Distributions of Random Variables in Gambling
The little ball in roulette will land on a predetermined number 2.63% percent of the time. The odds are 37:1 against. These are just different ways of saying that there is one chance in 38 that the “desired” outcome will occur. It would not be hard to spin the roulette wheel a few thousand times and record the results (but it would be boring, to be sure!). While some numbers will almost certainly come up more often than others (“random variation”), the frequency of “hits” around a true wheel will tend towards 2.63% in each.
Think of rolling a fair die. Before you throw it, I ask you, “What are the chances that it will be a ‘six’?” You answer intuitively, “One in six, as the die has six faces, and the ‘six’ is one of them.” You will be right. Now roll the die. It comes up a “five.”
Then I ask you, “What are the chances that when you roll it a second time it will be a ‘six’?” Your answer should not change. The first throw is independent of the probabilities of any later throws.
If you roll it again, and it comes up a “five” for a second time, you may shrug your shoulders and ask, “What are the chances?” The answer is “1 in 36 that you would roll two consecutive ‘fives.’”
That does not mean that it was a bad bet to bet on a “six.” Had you bet, the correct question would have been to ask how much you paid and how much you could have won. The out-come does not validate the bet. The prospect does.
The two previous examples are of integer outcomes (a six, a 27, a win or a loss in sports or racing). They deal with the distribution of a countable number of outcomes over a range of possibilities, and are most common in gaming. But they are just special cases of a more general conclusion concerning random events.
To illustrate the more generalized truth, consider something not related to gaming, say, the height of Las Vegas sixth graders. This is a continuous, infinitely divisible variable, subject to random variation. We could have also used the distribution of yards gained in a football game or some other variable that is a continuous function.
If the heights of all the Las Vegas sixth graders were arrayed in graph form from shortest to tallest, the graph would probably look like the familiar bell curve. It might not be symmetrical, but it would have a high point (the mean or average), and it would disclose some variation or dispersion around the mean.
If the compilation were to take into account a couple of variables that we know to be not random influences (like gender, age, height of parents, ethnicity perhaps), the resulting, adjusted graph, would be more symmetrical and more like the bell curve than the first one. If we somehow were able to account for all non-random influences, the remaining graph, representing only random variation, would be precisely the “normal” distribution.

Figure 1 is a picture of this distribution, indicating the “normal” dispersion of the variable around the average (conventionally indicated by the Greek letter mu (?)), and subject to a standard deviation (conventionally indicated by the Greek letter sigma (?)).
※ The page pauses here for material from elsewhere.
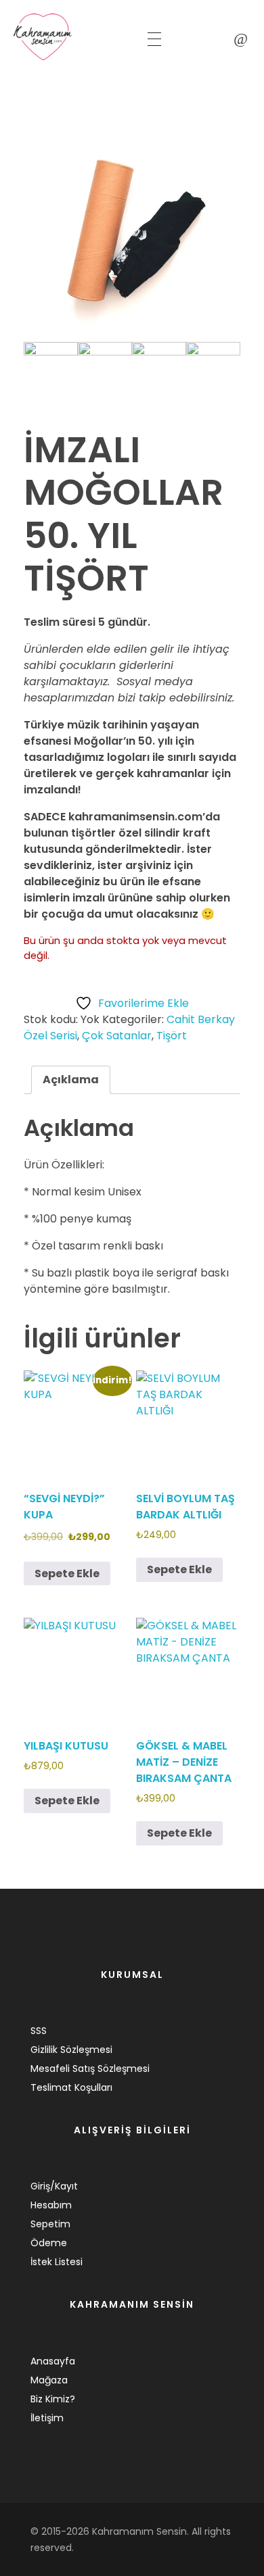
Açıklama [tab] (71, 1079)
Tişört (171, 1035)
To use gamer’s lingo, the “odds” that an observation of the variable described by this probability distribution will fall within a standard deviation of its average, on either side, are 68.2% or a little better than 2:1.
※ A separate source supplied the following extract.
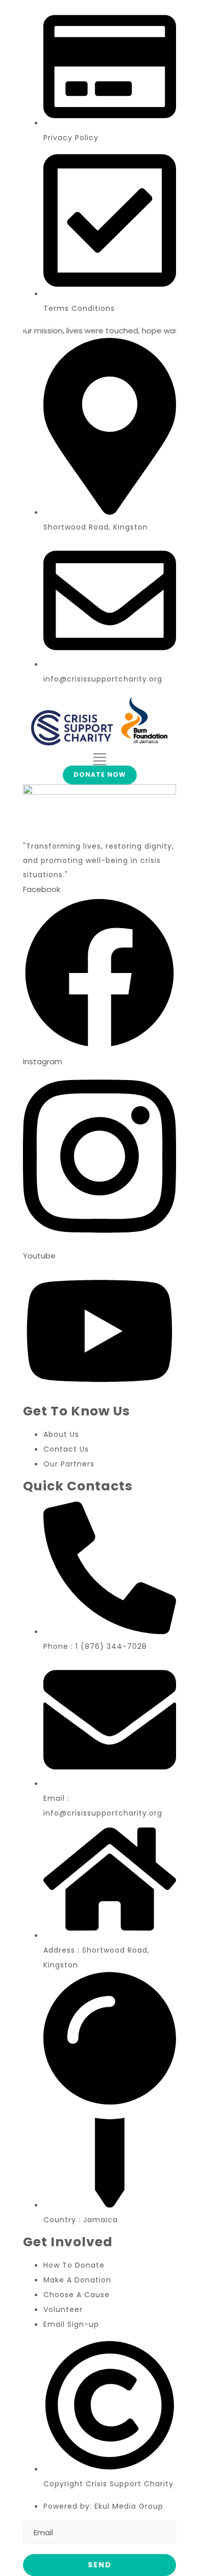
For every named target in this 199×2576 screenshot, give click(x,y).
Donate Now (99, 774)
So, returning to gaming, the examples of the roulette wheel and the dice do illustrate that generating events repeatedly through a random process, over and over, will generate a distribution like the bell curve (or a relative of it) with the peak at the “mean” (the average, or the expected value) and the remaining observations falling off as they are more distant from the mean (as measured by the distribution’s variance, or the square root of the variance, called the standard deviation).
In the case of the roulette wheel, the different experiments are said to be arrayed in a “distribution” with an average of 2.63%, with random dispersions on either side of the 2.63%. The incidence of values far away from the mean will be very small. In fact, the distribution of roulette experiments will also look like the familiar “bell” curve, with a mean of 2.63% and a “variance” such that 95% of all the observations will be “very close” to 2.63 if not precisely on it. How close is “very close” depends on the standard deviation of the distribution. In the case of the normal distribution and its relatives that would apply to the roulette wheel, 95% of the outcomes are expected to fall within two standard deviations on either side of the mean, and 99.7% will fall within three.
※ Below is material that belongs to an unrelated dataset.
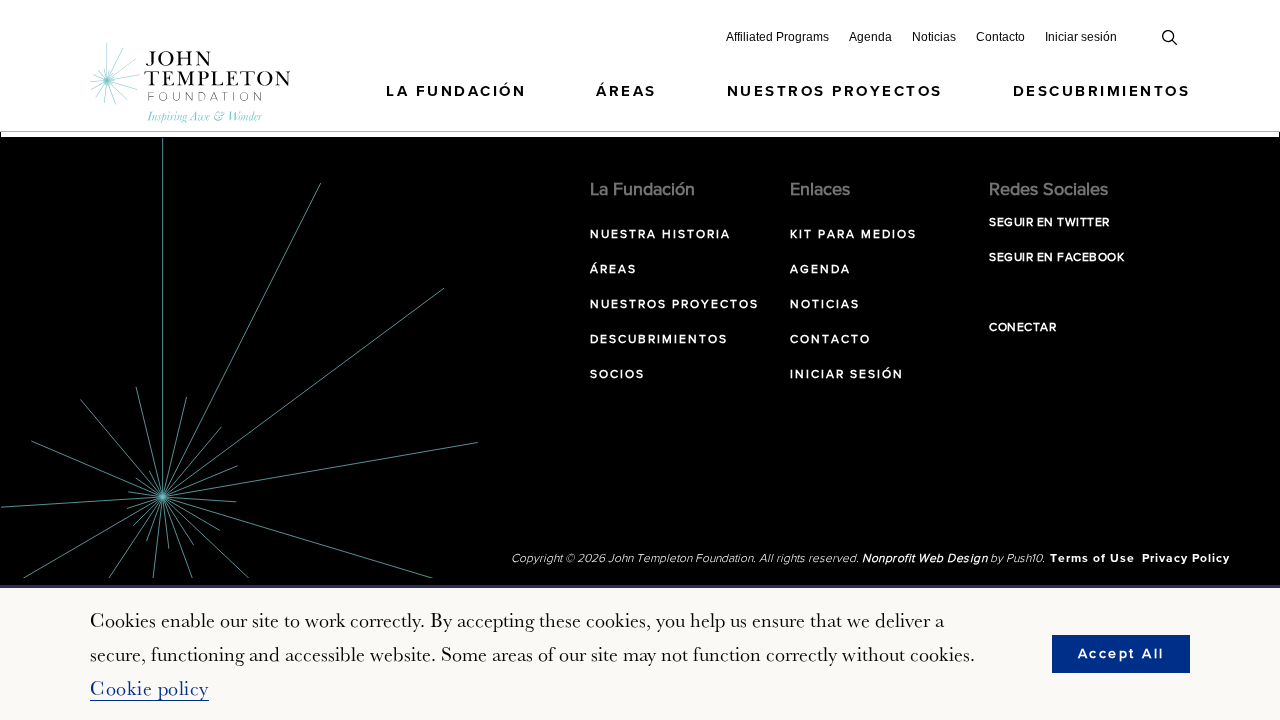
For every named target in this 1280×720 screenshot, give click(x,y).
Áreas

The mean, the variance (and its square root, the standard deviation) are “statistics,” which means that they are mathematical measurements (for which there are formulae) of the distribution itself.
The Law of Large Numbers is a probability theorem that pertains to all random variables, including the heights of Las Vegas sixth graders and also the outcome of roulette wheel spins and throws of a die. When experiments are performed (or “samples” are taken), the outcomes will naturally portray an underlying distribution of outcomes, called a sampling distribution. These isolated points are taken as measures of the sampling distribution, that is, the “true” distribution of the random variable in the sample, perceived as if the experiment were performed an infinite number of times.
The sample is an attempt to discover the “sampling distribution.” Think of the sampling distribution as the complete picture or paradigm of what the “true” sample would be like. The finite number of observations would be dots on the map. The “dots” are a reflection, a hint, at what the researcher would obtain if the experiment went on infinitely, to paint the complete picture. This certainly saves a lot of time for researchers! Likewise, to obtain a clear picture of heights of Las Vegas sixth graders, one need not measure each one. A large enough random sample would be sufficient.
Most importantly, the Law of Large Numbers says something about the underlying “thing” being measured, that is, the distribution of the outcomes in the real world, the “population” and not just the “sample.” Not only is the sample a fair sketch of the distribution for the sampling experiment, it is also a fair sketch of what would happen with all fair roulette wheels in the world. The mean (average) of the sample population is predictably close to the average of the underlying reality. And the same is true for the variance of the distribution. (Remember, the variance is a measure of how clustered the observations are around their mean).
Thus, the Law of Large Numbers permits us to conclude that any true roulette wheel tends to cough up a 27 (or whatever) 2.63% of the time.
So the first principle is that certain events – those with random variation -- have probabilities attached to them, which means that their outcomes can be precisely predicted when the events are repeated a large number of times. This permits us to think of such events as having “expected values.” In this text they are referred to as “physical expectations.”
Suppose now, as is the case in most Las Vegas gaming, that the question is not something measurable, like the height of children, but rather a “yes-no” experiment or an experiment in which there are a small number of integer outcomes.
Binomial Distribution
The first of these special cases relies on the binomial distribution, a relative of the normal distribution. It tells us the probability of a number of successes out of a number of trials. For example, throwing the die 20 times, looking for a six. By now, you will understand that the probability of a six on a given throw is 1 in 6. What is the expectation of sixes in 20 throws? The binomial distribution for n=20 and p=.167 yields an average (expected value) of 3.33. This can be calculated from a formula, or looked up in a table [link].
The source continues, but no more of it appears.